Barnim — Im “Nationalen Netztagebuch” träumt ein NPD-Funktionär aus Brandenburg von “Sonderbehandlung” für politische Gegner. Erst vor kurzem musste dieses Neonazi-Blog wegen einer wüsten antisemitischen Tirade vorübergehend schließen.
Als Anlass für die neuerlichen Hassparolen dient die gestrige Demonstration in Berlin-Neukölln, mit der 500 — 600 Rechtsextreme aus NPD und parteiunabhängigen “Freien Kräften” die Einrichtung eines “nationalen Jugendzentrums” fordern wollten. An einer Gegendemonstration nahmen etwa 700 — 800 Personen teil. Während es bei diesen Demonstrationen weitgehend friedlich zuging, war es nach verschiedenen Berichten bereits im Vorfeld des Neonazi-Aufmarsches bei S- und U‑Bahnhöfen zu Zusammenstößen von Nazigegnern und Rechtsextremen gekommen. Laut Polizeiangaben gingen die Angriffe von Nazigegnern aus, fünf der angegriffenen Rechten wurden verletzt.

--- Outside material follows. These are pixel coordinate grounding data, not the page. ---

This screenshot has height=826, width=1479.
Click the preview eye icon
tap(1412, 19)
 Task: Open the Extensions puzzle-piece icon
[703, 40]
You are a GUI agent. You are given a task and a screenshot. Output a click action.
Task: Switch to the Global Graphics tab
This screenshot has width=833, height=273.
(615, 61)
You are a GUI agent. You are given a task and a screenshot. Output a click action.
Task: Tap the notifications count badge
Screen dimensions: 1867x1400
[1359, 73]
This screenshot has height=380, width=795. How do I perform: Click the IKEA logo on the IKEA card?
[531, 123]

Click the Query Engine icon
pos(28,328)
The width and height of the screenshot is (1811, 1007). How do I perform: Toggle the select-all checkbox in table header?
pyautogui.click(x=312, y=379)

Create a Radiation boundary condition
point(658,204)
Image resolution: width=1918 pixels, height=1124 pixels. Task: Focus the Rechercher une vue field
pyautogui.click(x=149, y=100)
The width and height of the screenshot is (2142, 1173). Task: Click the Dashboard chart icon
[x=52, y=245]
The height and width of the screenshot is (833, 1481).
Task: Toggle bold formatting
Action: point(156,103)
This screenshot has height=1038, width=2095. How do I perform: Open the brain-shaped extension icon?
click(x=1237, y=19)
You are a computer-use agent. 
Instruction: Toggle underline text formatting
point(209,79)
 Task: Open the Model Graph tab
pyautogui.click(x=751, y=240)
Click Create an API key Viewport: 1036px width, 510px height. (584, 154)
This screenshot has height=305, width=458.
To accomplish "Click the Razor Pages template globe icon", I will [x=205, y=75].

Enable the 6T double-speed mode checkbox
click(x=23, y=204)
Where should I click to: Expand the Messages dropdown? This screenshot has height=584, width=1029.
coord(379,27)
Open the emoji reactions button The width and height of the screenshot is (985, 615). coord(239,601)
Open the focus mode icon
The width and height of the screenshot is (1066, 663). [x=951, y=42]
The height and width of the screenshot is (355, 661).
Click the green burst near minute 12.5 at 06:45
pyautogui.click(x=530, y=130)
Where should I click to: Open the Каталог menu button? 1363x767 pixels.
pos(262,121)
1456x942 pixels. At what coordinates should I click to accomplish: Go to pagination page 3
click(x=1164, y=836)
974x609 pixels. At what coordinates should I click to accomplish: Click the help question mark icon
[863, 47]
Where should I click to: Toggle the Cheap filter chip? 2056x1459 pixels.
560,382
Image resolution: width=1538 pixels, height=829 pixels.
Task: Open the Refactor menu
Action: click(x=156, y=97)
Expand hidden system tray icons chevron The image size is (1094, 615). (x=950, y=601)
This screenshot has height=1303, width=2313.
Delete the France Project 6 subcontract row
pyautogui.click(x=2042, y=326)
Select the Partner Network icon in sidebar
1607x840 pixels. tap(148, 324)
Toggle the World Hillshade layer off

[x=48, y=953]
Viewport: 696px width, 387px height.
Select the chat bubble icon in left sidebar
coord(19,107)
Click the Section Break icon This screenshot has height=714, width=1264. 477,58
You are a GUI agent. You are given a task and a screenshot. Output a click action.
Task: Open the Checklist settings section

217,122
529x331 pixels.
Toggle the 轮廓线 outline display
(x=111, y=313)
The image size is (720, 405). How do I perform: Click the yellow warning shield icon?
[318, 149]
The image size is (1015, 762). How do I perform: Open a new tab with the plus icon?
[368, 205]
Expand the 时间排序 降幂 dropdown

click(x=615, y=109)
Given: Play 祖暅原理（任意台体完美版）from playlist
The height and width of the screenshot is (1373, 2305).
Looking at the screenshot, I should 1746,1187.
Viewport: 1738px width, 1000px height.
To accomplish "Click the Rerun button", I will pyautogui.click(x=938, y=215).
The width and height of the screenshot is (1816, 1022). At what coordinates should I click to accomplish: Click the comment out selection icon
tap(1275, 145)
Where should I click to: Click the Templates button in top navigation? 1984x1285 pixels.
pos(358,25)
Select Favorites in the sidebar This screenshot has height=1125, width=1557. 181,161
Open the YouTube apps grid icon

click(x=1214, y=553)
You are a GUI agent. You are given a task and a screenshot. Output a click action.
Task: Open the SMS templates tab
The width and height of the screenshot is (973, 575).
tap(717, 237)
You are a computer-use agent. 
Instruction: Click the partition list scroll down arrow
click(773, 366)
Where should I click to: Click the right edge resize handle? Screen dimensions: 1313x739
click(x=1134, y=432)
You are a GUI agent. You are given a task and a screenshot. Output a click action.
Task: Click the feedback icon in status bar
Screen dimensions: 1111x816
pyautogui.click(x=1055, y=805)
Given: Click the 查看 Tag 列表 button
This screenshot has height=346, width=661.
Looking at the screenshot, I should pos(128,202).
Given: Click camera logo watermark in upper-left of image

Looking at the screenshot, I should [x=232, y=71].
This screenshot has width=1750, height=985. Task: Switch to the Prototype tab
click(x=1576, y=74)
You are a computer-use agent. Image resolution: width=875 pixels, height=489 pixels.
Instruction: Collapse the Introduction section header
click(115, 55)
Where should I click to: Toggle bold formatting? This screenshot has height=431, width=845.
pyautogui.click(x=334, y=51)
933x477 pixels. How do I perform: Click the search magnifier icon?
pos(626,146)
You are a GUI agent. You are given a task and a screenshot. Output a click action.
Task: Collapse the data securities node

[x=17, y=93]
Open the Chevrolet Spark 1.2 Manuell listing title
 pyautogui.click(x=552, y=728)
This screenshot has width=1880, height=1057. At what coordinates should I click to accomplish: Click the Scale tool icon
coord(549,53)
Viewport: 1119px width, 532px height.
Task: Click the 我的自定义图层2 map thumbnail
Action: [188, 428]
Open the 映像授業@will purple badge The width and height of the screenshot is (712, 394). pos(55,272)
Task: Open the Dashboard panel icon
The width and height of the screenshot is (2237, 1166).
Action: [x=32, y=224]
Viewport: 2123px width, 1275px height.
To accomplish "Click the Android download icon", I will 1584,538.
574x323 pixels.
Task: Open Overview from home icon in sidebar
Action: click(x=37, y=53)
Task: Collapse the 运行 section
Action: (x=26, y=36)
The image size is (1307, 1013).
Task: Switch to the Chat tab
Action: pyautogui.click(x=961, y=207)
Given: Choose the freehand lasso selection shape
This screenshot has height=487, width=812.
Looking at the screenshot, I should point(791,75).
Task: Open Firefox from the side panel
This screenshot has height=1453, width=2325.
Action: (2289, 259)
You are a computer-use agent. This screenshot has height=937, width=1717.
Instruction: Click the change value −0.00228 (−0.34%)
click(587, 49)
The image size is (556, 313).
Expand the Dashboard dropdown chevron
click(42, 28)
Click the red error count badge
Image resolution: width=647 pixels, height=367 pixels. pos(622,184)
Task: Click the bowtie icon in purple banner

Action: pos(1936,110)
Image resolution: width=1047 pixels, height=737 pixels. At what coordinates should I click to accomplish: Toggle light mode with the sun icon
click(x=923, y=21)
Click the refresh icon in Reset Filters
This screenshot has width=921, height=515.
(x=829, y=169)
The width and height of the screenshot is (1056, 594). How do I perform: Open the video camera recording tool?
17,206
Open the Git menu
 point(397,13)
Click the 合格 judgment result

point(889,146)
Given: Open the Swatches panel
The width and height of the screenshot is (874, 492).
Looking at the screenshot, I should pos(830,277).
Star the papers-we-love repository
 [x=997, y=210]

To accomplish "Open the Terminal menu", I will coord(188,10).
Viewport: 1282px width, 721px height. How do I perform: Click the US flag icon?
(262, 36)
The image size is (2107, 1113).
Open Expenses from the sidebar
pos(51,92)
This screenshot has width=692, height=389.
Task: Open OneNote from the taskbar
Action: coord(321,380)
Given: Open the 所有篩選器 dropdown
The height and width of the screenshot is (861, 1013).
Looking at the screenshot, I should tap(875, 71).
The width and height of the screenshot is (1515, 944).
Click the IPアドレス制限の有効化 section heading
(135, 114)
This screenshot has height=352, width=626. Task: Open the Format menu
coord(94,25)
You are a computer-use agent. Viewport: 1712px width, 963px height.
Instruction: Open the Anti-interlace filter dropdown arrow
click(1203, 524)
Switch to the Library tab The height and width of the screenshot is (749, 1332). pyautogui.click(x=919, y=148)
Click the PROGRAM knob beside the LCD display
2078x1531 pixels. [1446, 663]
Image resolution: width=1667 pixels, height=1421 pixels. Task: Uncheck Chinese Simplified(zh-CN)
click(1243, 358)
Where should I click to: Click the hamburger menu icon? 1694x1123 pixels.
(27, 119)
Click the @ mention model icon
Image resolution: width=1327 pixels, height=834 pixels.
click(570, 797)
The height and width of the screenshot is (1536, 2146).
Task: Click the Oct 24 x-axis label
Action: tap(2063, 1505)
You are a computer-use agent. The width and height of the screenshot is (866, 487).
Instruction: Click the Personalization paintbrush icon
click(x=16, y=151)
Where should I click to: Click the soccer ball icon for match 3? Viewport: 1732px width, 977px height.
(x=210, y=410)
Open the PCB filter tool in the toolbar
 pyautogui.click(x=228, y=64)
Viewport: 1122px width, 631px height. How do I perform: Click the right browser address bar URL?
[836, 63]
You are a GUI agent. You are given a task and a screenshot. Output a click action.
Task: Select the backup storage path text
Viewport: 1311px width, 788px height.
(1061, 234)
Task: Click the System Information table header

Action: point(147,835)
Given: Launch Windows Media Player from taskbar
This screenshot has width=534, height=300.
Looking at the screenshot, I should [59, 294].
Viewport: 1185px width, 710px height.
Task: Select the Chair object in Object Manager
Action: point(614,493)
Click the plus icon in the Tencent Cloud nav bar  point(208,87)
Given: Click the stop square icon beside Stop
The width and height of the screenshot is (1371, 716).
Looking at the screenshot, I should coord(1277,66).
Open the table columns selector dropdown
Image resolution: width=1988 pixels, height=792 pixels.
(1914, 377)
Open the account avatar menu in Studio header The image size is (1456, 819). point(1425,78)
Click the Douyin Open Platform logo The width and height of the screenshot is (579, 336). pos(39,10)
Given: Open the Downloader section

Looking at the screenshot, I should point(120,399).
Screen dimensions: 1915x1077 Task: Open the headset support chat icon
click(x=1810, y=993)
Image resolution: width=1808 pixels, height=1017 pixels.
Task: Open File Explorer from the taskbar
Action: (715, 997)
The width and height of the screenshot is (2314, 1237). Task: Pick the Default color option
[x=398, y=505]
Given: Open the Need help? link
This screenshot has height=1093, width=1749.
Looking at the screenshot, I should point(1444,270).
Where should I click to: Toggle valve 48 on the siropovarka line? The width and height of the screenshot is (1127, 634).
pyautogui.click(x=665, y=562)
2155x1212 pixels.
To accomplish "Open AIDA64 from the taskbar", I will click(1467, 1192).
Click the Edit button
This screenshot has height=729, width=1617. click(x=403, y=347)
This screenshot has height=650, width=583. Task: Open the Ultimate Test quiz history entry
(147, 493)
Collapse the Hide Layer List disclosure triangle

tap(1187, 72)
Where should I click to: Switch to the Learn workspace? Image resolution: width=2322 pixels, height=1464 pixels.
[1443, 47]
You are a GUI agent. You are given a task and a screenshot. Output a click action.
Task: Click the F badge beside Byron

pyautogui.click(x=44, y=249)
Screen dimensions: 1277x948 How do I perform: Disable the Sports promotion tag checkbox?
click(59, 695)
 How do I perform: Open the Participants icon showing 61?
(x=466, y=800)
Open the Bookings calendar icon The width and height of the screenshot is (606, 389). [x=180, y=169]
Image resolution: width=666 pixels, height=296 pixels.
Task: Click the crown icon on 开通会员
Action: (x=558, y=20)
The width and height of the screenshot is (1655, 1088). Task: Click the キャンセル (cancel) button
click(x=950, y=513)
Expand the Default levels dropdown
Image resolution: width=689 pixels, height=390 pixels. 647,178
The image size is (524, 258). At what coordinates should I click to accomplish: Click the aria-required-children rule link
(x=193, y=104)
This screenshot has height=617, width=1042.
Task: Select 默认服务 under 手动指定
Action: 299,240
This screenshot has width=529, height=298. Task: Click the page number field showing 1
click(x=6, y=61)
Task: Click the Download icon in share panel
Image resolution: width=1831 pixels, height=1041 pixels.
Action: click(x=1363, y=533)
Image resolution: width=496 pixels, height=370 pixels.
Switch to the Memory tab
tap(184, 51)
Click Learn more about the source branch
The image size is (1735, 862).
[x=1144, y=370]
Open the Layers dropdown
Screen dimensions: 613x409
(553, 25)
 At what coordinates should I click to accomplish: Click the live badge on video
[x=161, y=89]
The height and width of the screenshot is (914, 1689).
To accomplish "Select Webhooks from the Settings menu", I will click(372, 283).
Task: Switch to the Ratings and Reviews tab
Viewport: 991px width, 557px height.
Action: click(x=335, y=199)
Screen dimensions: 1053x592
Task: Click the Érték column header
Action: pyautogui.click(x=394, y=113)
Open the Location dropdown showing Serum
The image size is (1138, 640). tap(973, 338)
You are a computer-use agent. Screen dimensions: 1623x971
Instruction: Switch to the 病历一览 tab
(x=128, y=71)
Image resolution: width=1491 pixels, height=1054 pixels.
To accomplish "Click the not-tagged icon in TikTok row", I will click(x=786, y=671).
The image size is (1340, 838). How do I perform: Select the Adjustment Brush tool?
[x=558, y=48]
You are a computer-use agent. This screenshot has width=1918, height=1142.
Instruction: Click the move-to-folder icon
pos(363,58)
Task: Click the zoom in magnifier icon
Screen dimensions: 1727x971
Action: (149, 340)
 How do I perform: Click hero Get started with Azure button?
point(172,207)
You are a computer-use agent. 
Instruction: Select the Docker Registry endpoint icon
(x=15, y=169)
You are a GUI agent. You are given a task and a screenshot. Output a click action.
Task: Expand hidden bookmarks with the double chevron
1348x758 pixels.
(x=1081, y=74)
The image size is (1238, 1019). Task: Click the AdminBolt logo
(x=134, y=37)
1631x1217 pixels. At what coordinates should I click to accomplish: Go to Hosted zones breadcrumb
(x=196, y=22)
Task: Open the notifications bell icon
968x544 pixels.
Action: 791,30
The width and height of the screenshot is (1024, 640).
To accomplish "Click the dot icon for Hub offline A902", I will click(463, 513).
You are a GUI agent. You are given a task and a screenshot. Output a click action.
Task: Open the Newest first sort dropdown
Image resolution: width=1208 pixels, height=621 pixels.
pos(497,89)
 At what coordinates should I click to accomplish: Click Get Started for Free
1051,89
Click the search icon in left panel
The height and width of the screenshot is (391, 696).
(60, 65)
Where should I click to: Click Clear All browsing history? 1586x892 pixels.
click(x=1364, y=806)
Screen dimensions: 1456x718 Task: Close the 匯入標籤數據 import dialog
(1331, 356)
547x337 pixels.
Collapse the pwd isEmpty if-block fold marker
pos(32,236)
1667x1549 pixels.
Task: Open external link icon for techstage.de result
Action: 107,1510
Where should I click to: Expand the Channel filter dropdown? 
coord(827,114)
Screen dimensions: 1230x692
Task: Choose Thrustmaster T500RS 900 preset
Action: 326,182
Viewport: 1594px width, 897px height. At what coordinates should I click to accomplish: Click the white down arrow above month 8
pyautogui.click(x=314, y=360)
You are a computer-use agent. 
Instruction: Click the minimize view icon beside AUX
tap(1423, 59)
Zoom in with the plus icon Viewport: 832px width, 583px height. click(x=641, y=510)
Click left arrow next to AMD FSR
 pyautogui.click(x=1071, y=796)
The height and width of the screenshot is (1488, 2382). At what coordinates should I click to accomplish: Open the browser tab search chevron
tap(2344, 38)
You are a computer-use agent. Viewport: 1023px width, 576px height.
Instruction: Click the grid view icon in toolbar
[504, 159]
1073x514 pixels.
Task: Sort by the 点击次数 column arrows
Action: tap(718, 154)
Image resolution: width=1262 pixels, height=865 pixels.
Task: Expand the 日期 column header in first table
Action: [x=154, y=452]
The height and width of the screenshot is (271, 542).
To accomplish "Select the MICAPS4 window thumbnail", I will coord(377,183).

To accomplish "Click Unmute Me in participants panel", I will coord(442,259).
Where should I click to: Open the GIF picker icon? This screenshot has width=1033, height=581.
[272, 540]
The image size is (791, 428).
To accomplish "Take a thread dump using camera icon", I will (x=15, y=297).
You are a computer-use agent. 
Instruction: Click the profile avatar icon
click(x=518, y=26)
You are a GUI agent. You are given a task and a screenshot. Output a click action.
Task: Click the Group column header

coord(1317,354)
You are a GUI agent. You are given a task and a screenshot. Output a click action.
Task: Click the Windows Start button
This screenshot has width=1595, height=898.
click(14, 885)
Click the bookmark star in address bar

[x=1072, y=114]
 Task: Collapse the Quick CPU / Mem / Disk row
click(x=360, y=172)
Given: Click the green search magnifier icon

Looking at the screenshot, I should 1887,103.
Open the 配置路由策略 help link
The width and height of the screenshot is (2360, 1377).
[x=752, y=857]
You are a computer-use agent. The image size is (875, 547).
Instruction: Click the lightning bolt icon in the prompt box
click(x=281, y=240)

Im “Nationalen Netztagebuch” wähnt heute ein “Julius Färber” Zustände “wie in Zeiten der Weimarer Republik”, als ein schwacher Staat Verbote gegen die “nationale Opposition” erlassen habe. Daher habe die Linke “Oberhand” gewonnen und “kommunistische Schlägerbanden” seien “marodierend, plündernd, vergewaltigend und mordend durch deutsche Städte” gezogen. Den weiteren Verlauf der Zeitgeschichte stellt sich “Julius Färber” mit einem leicht abgewandelten Zitat aus der Sportpalast-Rede von Josef Goebbels vor: “Und das Volk stand auf und der Sturm brach los”.
Das weitere Vorgehen der Nazis gegen “Mitglieder der roten Verbrecherparteien und ihre Helfershelfer” wird offensichtlich mit Freude und Zustimmung beschrieben: laut dem NPD-“Netztagebuch” wurden sie “gesonderten Behandlungen zugeführt”. Offenbar hält der “Netztagebuch”-Autor es nicht für notwendig, die Methode zu präzisieren, so wie sie etwa von Heinrich Himmler in einer Dienstanweisung formuliert wurde: “Die Sonderbehandlung erfolgt durch den Strang.” In Frageform wird im “Netztagebuch” schließlich der Wunsch geäußert: “Wiederholt sich Geschichte?”
Bereits vor zwei Wochen hatte das “Nationale Netztagebuch” vorübergehend schließen müssen, nachdem ein von Fremdenhass und Antisemitismus geprägter Text Politiker wie Bundeskanzlerin Merkel als “Sklave der Juden” bezeichnet hatte. Nachdem der Hetzartikel drei Tage lang auf der Internetseite gestanden hatte, distanzierte sich der NPD-Kreisverband Barnim-Uckermark als Betreiber des “Nationalen Netztagebuchs” von dem Text “ausdrücklich und in schärfster Form”. Übelwollende Hacker hätten den Text eingeschmuggelt, so die lahme Ausrede der Rechtsextremen. Kenner der regionalen Szene vermuten, dass der Text aus Angst vor einer Anzeige wegen Volksverhetzung entfernt wurde.
Eine knappe Woche später war das “Netztagebuch” wieder aktiv. Jetzt wurde der Traum von der “Sonderbehandlung” politischer Gegner von “Julius Färber” veröffentlicht, der auch früher schon in rechtsextremen Internet-Foren von Nazi-Methoden im Umgang mit politischen Gegnern geträumt hatte. Vor einem Jahr meinte er in Bezug auf Teilnehmer am “Tag der Demokratie” im brandenburgischen Halbe, “dass wir solche Leute nur als Wachpersonal begleiten würden…wenn es denn wieder soweit ist.”
Hinter dem Pseudonym “Julius Färber” verbirgt sich nach begründeten Erkenntnissen der Betreiber des “Netztagebuchs”, der NPD-Kreisvorsitzende Barnim-Uckermark Mike Sandow.